ASSIGNED TASK. All lines of the material must be output verbatim.

<<<<

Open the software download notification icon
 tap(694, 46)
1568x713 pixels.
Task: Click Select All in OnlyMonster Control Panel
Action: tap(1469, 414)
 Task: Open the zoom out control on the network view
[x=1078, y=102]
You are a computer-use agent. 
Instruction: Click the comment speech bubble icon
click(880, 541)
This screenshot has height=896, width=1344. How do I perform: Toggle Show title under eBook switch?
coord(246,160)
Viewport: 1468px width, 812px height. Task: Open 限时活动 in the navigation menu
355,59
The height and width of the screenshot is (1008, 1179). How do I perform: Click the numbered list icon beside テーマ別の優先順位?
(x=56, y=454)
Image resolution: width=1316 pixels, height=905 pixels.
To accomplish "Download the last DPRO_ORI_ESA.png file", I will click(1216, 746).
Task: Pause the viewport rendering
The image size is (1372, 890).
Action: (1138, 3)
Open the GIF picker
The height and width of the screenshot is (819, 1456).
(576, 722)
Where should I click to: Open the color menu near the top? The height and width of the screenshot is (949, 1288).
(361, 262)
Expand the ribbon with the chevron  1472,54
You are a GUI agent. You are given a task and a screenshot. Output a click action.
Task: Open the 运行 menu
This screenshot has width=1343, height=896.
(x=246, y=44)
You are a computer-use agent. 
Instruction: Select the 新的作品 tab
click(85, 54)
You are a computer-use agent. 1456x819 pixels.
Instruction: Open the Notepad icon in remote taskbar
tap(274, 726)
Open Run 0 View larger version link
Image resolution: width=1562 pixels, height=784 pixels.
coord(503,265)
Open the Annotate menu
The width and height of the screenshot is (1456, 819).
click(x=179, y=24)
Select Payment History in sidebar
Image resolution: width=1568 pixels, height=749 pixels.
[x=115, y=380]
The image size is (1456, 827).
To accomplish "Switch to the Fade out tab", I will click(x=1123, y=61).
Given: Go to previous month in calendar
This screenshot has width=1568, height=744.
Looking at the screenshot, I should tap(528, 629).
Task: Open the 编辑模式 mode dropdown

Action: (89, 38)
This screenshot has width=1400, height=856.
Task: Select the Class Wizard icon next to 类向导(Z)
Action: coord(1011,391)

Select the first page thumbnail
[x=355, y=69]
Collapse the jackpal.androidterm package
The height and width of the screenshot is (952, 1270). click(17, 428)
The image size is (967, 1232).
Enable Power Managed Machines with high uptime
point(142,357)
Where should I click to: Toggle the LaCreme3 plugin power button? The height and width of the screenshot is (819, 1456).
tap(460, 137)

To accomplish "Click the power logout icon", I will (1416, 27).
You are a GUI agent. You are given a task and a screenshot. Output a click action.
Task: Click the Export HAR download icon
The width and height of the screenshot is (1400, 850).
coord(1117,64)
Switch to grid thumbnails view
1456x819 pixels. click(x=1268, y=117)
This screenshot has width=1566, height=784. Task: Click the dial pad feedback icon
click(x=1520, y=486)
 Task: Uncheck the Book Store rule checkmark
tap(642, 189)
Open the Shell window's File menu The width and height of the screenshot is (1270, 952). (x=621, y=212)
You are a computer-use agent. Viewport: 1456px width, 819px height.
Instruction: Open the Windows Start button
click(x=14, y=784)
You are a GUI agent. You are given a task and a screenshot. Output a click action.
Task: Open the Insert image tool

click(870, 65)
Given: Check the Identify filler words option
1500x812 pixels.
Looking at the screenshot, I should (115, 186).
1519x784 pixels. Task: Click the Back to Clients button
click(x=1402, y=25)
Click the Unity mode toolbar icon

>>>>

EXERCISE ANSWER.
Open the software download notification icon
 tap(694, 46)
1568x713 pixels.
Task: Click Select All in OnlyMonster Control Panel
Action: tap(1469, 414)
 Task: Open the zoom out control on the network view
[x=1078, y=102]
You are a computer-use agent. 
Instruction: Click the comment speech bubble icon
click(880, 541)
This screenshot has height=896, width=1344. How do I perform: Toggle Show title under eBook switch?
coord(246,160)
Viewport: 1468px width, 812px height. Task: Open 限时活动 in the navigation menu
355,59
The height and width of the screenshot is (1008, 1179). How do I perform: Click the numbered list icon beside テーマ別の優先順位?
(x=56, y=454)
Image resolution: width=1316 pixels, height=905 pixels.
To accomplish "Download the last DPRO_ORI_ESA.png file", I will click(1216, 746).
Task: Pause the viewport rendering
The image size is (1372, 890).
Action: (1138, 3)
Open the GIF picker
The height and width of the screenshot is (819, 1456).
(576, 722)
Where should I click to: Open the color menu near the top? The height and width of the screenshot is (949, 1288).
(361, 262)
Expand the ribbon with the chevron  1472,54
You are a GUI agent. You are given a task and a screenshot. Output a click action.
Task: Open the 运行 menu
This screenshot has width=1343, height=896.
(x=246, y=44)
You are a computer-use agent. 
Instruction: Select the 新的作品 tab
click(85, 54)
You are a computer-use agent. 1456x819 pixels.
Instruction: Open the Notepad icon in remote taskbar
tap(274, 726)
Open Run 0 View larger version link
Image resolution: width=1562 pixels, height=784 pixels.
coord(503,265)
Open the Annotate menu
The width and height of the screenshot is (1456, 819).
click(x=179, y=24)
Select Payment History in sidebar
Image resolution: width=1568 pixels, height=749 pixels.
[x=115, y=380]
The image size is (1456, 827).
To accomplish "Switch to the Fade out tab", I will click(x=1123, y=61).
Given: Go to previous month in calendar
This screenshot has width=1568, height=744.
Looking at the screenshot, I should tap(528, 629).
Task: Open the 编辑模式 mode dropdown

Action: (89, 38)
This screenshot has width=1400, height=856.
Task: Select the Class Wizard icon next to 类向导(Z)
Action: coord(1011,391)

Select the first page thumbnail
[x=355, y=69]
Collapse the jackpal.androidterm package
The height and width of the screenshot is (952, 1270). click(17, 428)
The image size is (967, 1232).
Enable Power Managed Machines with high uptime
point(142,357)
Where should I click to: Toggle the LaCreme3 plugin power button? The height and width of the screenshot is (819, 1456).
tap(460, 137)

To accomplish "Click the power logout icon", I will (1416, 27).
You are a GUI agent. You are given a task and a screenshot. Output a click action.
Task: Click the Export HAR download icon
The width and height of the screenshot is (1400, 850).
coord(1117,64)
Switch to grid thumbnails view
1456x819 pixels. click(x=1268, y=117)
This screenshot has width=1566, height=784. Task: Click the dial pad feedback icon
click(x=1520, y=486)
 Task: Uncheck the Book Store rule checkmark
tap(642, 189)
Open the Shell window's File menu The width and height of the screenshot is (1270, 952). (x=621, y=212)
You are a computer-use agent. Viewport: 1456px width, 819px height.
Instruction: Open the Windows Start button
click(x=14, y=784)
You are a GUI agent. You are given a task and a screenshot. Output a click action.
Task: Open the Insert image tool

click(870, 65)
Given: Check the Identify filler words option
1500x812 pixels.
Looking at the screenshot, I should (115, 186).
1519x784 pixels. Task: Click the Back to Clients button
click(x=1402, y=25)
Click the Unity mode toolbar icon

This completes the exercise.